Citizens says cost savings will partly offset lost overdraft revenue

Citizens Financial Group on Wednesday sized up the cost of its new overdraft policies: around $40 million in lost fee income each year.

But the Providence, Rhode Island, company expects to more than make up for that shortfall with cost savings and growth in other types of fee income, executives said on a conference call to discuss quarterly earnings.

Service charges and fees, which include overdraft fees, fell to $100 million during the fourth quarter — a 4% decline from the same period in 2020 — largely because of a new policy that gives customers 24 hours to reverse overdraft charges.

Still, the $188 billion-asset Citizens said that it anticipates 2022 fee income growth of between 4% and 7% from the previous year, driven primarily by capital markets and wealth management. During the fourth quarter, capital markets fees more than doubled to $184 million, a function of nonbank acquisitions made over the years and strength in mergers-and-acquisitions advisory and loan syndication fees.

“What we’re seeing is just the culmination of a significant buildout effort of our coverage teams and product capabilities over a number of years,” Chairman and CEO Bruce Van Saun said in an interview. “We’ve entered an active market period, and sponsors in particular were very active in putting money to work and getting deals done.”

Citizens launched its new overdraft policy, dubbed Peace of Mind, in October. A number of other banks have made changes to their overdraft practices in the midst of pressure from Biden-era regulators. Ally Financial and Capital One Financial announced plans last year to eliminate overdraft fees completely, while others, including PNC Financial Services Group and Bank of America, have taken steps to limit the charges.

Citizens expects to reap some cost savings from its new overdraft policy, executives said during a call with analysts. For example, calls and complaints to the bank’s customer service center have fallen 40% since the policy was implemented, they said.

During the fourth quarter, the company’s net income rose by 16% to $530 million, due partly to higher capital markets income and a negative loan loss provision of $25 million. Earnings per share totaled $1.17, but would have been nine cents higher if not for some one-time items related to an efficiency initiative and integration expenses from several ongoing and recently completed deals. The mean estimate of analysts surveyed by FactSet Research Systems, which excluded one-time items, was $1.11.

Total noninterest income rose 3% to $594 million. Mortgage banking fee income declined 61% from the same period a year earlier to $76 million, mainly because of lower gain-on-sale margins and production volumes. Trust and investment services fees increased 15% to $60 million.

Citizens still has room to grow in the wealth management business and hopes to make one or two acquisitions in that industry this year, Van Saun said in the interview. Until now, valuations have been the main factor holding Citizens back from buying another wealth management business. The company has preferred to look for wealth management firms that want to continue to add customers, rather than those strictly looking to sell for the highest price.

“We’re competitive in what we pay, but I think we bring other aspects to this in terms of a strong customer culture and a very big customer base that is underpenetrated and can result in meaningful growth opportunities for the firm over time,” Van Saun told American Banker.
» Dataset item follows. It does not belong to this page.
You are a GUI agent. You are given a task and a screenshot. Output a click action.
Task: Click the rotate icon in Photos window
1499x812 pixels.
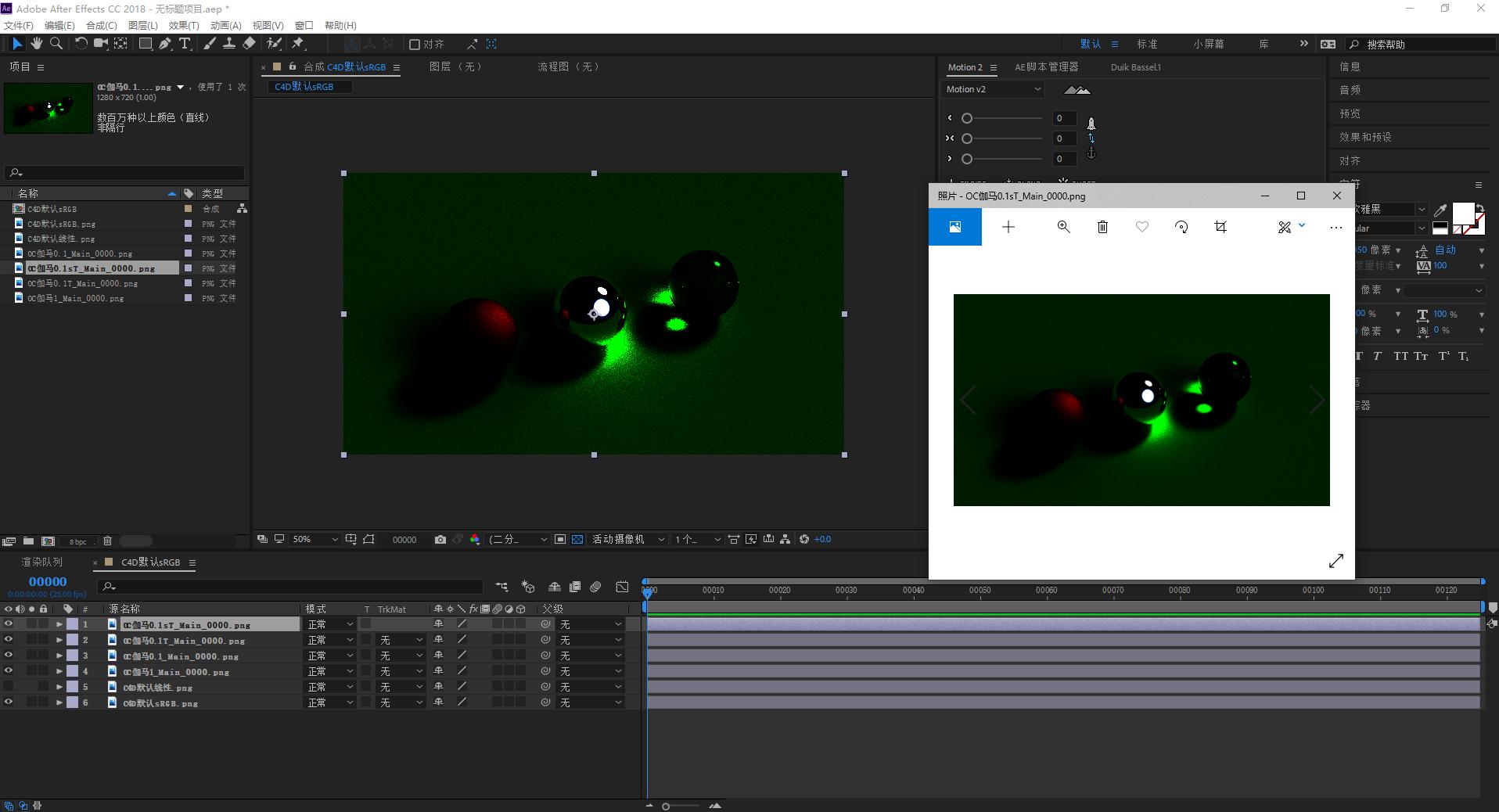pos(1181,227)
Citizens is on track to close two bank deals in the months ahead. It should finish its acquisition of HSBC’s East Coast retail operations in February, and it expects to close on its purchase of Investors Bancorp in Short Hills, New Jersey, in early April, according to executives. Those two deals together will give the Rhode Island company a foothold in the greater New York City area similar to the one it enjoys in the Boston market.

“I think we have enough scale that we can compete against all comers,” Van Saun said in response to an analyst’s question Wednesday. “Doing this New York metro play and picking up another $30 billion of assets, I think, is a positive. But we don't feel compelled to have to run out and do more deals to stay competitive.”

Update
This story has been updated to clarify that earnings per share would have been nine cents higher if not for certain one-time items, and to note that the mean EPS estimate of analysts excluded one-time items.